# Un regalo inaspettato



## Tebe (2 Novembre 2012)

Stamattina sono passata in ufficio e prima ancora dal bar di Raggio.
Mi ha accolto con un sorriso enorme, nemmeno avesse visto la Madonna e..

Mi ha piazzato in mano un vaso con dentro un Orchidea Cambria ibrido, varietà Oncidum.
Bellissima.
Uguale a questa
E sul biglietto mi ha scritto.
"Buon compleanno. Se me la dai ti ricopro di orchidee."


----------



## Sbriciolata (2 Novembre 2012)

che romantico...:carneval:


----------



## Sbriciolata (2 Novembre 2012)

Sbriciolata;bt6334 ha detto:
			
		

> che romantico...:carneval:


a proposito... quella me la sono regalata io assieme a una Cymbidium una settimana fa: hai dritte da darmi?


----------



## Eliade (2 Novembre 2012)

A questo punto una ripassatina ci sta però...:carneval:


----------



## Tebe (2 Novembre 2012)

Sbriciolata;bt6335 ha detto:
			
		

> a proposito... quella me la sono regalata io assieme a una Cymbidium una settimana fa: hai dritte da darmi?


bellissima la Cymbidium. Ne ho tenuta una sola poi sono stata via un mese e la mia amica che si occupa delle piante me l'ha fatta marcire.

Quello che ho scoperto è che fiorisce una volta all'anno (la mia almeno) e che aveva bisogno di una temperatura più bassa delle phal in genere e che gli spostamenti di posizione non sono patiti.
Io la cacciavo fuori (in ombra luminosa, mai sole diretto) da inizio maggio fino a metà ottobre quasi.
Era diventata enorme.
La concimazione poi per tutto l'anno, non le come le phal che vanno in riposo vegetativo quindi una volta al mese.

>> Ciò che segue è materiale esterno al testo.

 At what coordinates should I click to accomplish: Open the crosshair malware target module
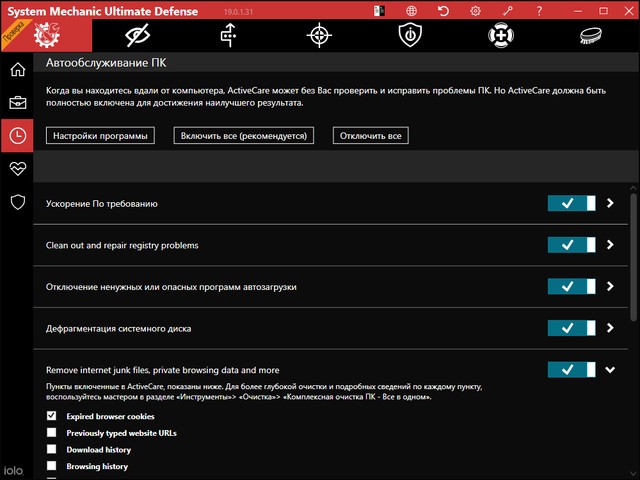318,35
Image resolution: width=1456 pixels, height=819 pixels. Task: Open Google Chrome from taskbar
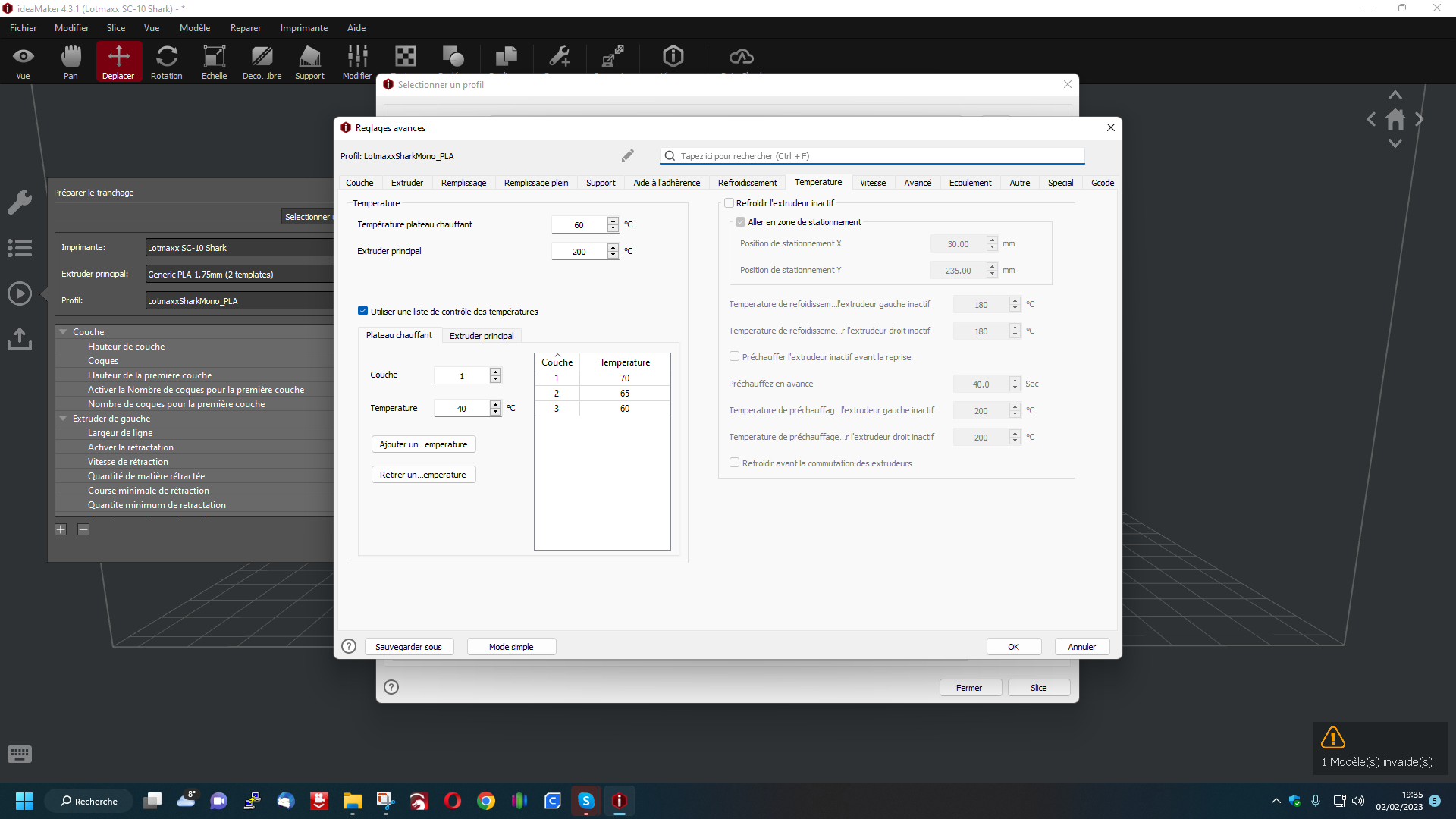tap(486, 801)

Per l'acqua invece leggermente di più delle phal. ma in genere le orchi con gli pseudo bulbi vanno tenute leggermente più umide. ma anche no.

Io per non sbagliare le trapianto tutte nei vasi trasparenti così mi regolo con l'umidità. Non è facile capire quanta umidità rimane dentro il vaso anche so sopra è asciutto.

Che fiori hanno??
Colori?
Forme?


----------



## Tebe (2 Novembre 2012)

Eliade;bt6337 ha detto:
			
		

> A questo punto una ripassatina ci sta però...:carneval:



...ci sto pensando...
tra l'altro continua a dirmi.

Tebe. ho potenza e durata. Ricordati che ho vent'anni.

ha ragione Sbri. E' un romanticone


:mrgreen:


----------



## Sbriciolata (2 Novembre 2012)

Tebe;bt6338 ha detto:
			
		

> bellissima la Cymbidium. Ne ho tenuta una sola poi sono stata via un mese e la mia amica che si occupa delle piante me l'ha fatta marcire.
> 
> Quello che ho scoperto è che fiorisce una volta all'anno (la mia almeno) e che aveva bisogno di una temperatura più bassa delle phal in genere e che gli spostamenti di posizione non sono patiti.
> Io la cacciavo fuori (in ombra luminosa, mai sole diretto) da inizio maggio fino a metà ottobre quasi.
> ...


cambria: 

	
	
		
		
	


	




 Cymbi:


----------



## Tebe (2 Novembre 2012)

Bellissime.
La Cy poi è davvero stupenda


----------



## Sbriciolata (2 Novembre 2012)

Tebe;bt6341 ha detto:
			
		

> Bellissime.
> La Cy poi è davvero stupenda


però Tebe... pensavo... il culo prensile, l'amore per la cucina, anche la passione per le orchidee... NOI MI FACCIAMO PAURA


----------



## Eliade (2 Novembre 2012)

Tebe;bt6339 ha detto:
			
		

> ...ci sto pensando...
> tra l'altro continua a dirmi.
> 
> Tebe. ho potenza e durata. Ricordati che ho vent'anni.
> ...


E' stato molto carino, anche a farti un regalo proprio mirato ai tuoi interessi...:carneval:

Peccato che conosce Mattia, ma in certi casi si può anche disconoscere...:singleeye:


----------



## Tebe (2 Novembre 2012)

Sbriciolata;bt6342 ha detto:
			
		

> però Tebe... pensavo... il culo prensile, l'amore per la cucina, anche la passione per le orchidee... *NOI *MI FACCIAMO PAURA


Ho le lacrime agli occhi dalle risate...non ce la posso fare....
















hai ragione
:scared:


----------



## Tebe (2 Novembre 2012)

Eliade;bt6343 ha detto:
			
		

> E' stato molto carino, anche a farti un regalo proprio mirato ai tuoi interessi...:carneval:
> 
> Peccato che conosce Mattia, *ma in certi casi si può anche disconoscere*...:singleeye:


no no...non ci starei dentro. Non potrei mai.
va contro la mia micro morale.


ebbene si, anche io ho qualche paletto!


----------



## perplesso (3 Novembre 2012)

sto Raggio m'è simpatico


----------